Uma rara flor

Desdobravam-se desvairados e sem sentido os dias naquela cidade à qual eu não pertencia e para a qual eu havia voltado.
Sobravam-me poucos dias ali antes de começar a viagem longa. Pensei que esse pequeno trecho de vida, justamente por ser pequeno e entrecortado por uma viagem sem volta, pudesse ser como uma dessas viagens curtas e salvadoras. Pensei que nós desfrutaríamos juntos o pouco de vida que restava.
Mas não pôde ser assim, o excesso de fertilidade dos dias anteriores fizera nascer em mim uma flor de esperança no meio de um caminho que estava seco. E a ousada flor quis continuar sendo adubada no futuro. Não pôde ser assim porque eu quis mais do que o momento presente: agora eu queria ficar. Eu queria diluir a doce concentração dos poucos dias em rios de anos. Queria fazer com que as últimas semanas se tornassem a vida.
Queria que ele quisesse isso também e que isso fosse mais forte do que o seu flutuar em vida. Queria que ele, ao perceber a responsabilidade que surge ao se cativar uma flor, a colocasse em uma redoma, dentro de sua casa, e a chamasse de sua.
Mas ele é adubo orgânico, que só se dá quando sobra (tempo, espaço, espírito). Então ele vinha me adubar algumas noites com rastros de espinhos de outras flores, manchas roxas pelo corpo. Sei que nosso tempo era curto, e ele não se dava por inteiro nem no futuro, nem no presente. Mas então por que continuava vindo e se dando com a intensidade da última vez?
Sem pedir, sem falar, sem pensar. Apenas vinha.

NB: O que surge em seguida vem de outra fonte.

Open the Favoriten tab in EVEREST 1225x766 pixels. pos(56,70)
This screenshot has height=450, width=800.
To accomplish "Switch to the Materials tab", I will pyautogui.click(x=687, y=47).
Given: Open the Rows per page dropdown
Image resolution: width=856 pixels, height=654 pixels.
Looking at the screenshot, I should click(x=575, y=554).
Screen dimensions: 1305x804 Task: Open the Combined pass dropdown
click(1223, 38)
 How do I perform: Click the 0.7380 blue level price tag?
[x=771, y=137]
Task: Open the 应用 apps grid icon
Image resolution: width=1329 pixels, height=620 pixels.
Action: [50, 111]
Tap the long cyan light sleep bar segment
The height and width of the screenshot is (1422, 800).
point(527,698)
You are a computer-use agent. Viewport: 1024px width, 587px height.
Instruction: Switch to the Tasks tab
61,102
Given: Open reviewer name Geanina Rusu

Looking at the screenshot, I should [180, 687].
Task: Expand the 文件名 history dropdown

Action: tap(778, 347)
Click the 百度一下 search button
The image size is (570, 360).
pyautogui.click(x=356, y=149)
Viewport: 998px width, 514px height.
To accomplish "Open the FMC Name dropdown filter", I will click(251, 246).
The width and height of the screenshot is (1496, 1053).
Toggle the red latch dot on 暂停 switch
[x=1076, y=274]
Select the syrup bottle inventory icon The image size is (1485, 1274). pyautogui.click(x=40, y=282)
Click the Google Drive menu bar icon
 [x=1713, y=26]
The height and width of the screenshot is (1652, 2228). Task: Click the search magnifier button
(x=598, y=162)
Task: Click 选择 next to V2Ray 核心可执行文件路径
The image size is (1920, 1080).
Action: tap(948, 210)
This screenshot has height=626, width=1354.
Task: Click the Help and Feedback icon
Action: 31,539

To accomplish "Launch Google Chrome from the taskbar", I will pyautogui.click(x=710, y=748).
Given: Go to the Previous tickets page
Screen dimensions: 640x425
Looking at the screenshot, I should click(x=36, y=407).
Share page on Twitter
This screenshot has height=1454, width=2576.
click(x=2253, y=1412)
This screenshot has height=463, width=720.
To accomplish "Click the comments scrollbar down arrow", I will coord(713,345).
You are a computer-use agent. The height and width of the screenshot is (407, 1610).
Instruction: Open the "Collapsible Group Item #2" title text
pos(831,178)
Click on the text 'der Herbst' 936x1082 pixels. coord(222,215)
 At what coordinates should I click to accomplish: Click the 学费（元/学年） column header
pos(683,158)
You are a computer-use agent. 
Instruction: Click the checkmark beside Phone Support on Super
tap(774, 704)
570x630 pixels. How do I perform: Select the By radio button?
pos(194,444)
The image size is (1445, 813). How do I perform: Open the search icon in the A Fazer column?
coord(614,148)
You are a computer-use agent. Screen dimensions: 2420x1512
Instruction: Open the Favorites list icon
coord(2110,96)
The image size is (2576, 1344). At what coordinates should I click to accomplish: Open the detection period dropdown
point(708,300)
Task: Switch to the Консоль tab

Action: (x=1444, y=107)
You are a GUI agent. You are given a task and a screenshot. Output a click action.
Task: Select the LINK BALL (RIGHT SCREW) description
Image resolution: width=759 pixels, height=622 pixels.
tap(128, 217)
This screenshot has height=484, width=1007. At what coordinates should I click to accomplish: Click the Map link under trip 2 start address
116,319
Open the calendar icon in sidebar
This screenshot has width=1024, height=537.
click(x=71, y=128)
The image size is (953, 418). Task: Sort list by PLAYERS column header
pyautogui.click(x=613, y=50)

E era bem quando eu sangrava e pensava que agora já era tarde para ir viva como quem vai nascer nula do campo das memórias. Era tarde, e enfrentar podas era inevitável. Voltaria a ser terra seca?
Agora eu era úmida. Agora corria sangue em abundância e alimentava uma flor selvagem e rara que em breve seria aniquilada por minhas próprias mãos.
Eu dizia para mim mesma que a flor nasceu de ‘nós’ e por isso, sem ele por perto, ela deveria ser aniquilada antes que morresse de feiura e desgosto. Eu iria cometer o ato, mas diria a mim mesma que a culpa fora dele. Matei porque ele não a quis, porque sem ele, ela definharia.
A flor nasceu de nós? Ou a flor nasceu apenas de mim e eu tive medo de pensar que era só minha porque sozinha eu teria que assumir a sua beleza e a sua perda? Fui eu, usando ele como matéria, como inspiração, como desculpa e apoio, quem criou essa flor? Sou eu que estou decidindo matá-la? A responsabilidade é toda minha? Será que se eu não quisesse flor nenhuma e então encontrasse Bernardo no acaso eu teria continuado sendo terra seca? Será que foi distraídos que botamos essa flor? Ou será que eu quis com todas as forças de dentro que nascesse uma flor? Será que ela nasceria se ao invés de Bernardo eu tivesse inventado um João, um Carlos, um Marcelo ou um Francisco? Será que qualquer outro acaso seria fértil porque acima de tudo a flor quer nascer? Porque acho que deve haver no momento mais próximo da morte uma energia muito grande que quer explodir em vida. Talvez a gente invente Bernardos para fugir da morte na própria carne.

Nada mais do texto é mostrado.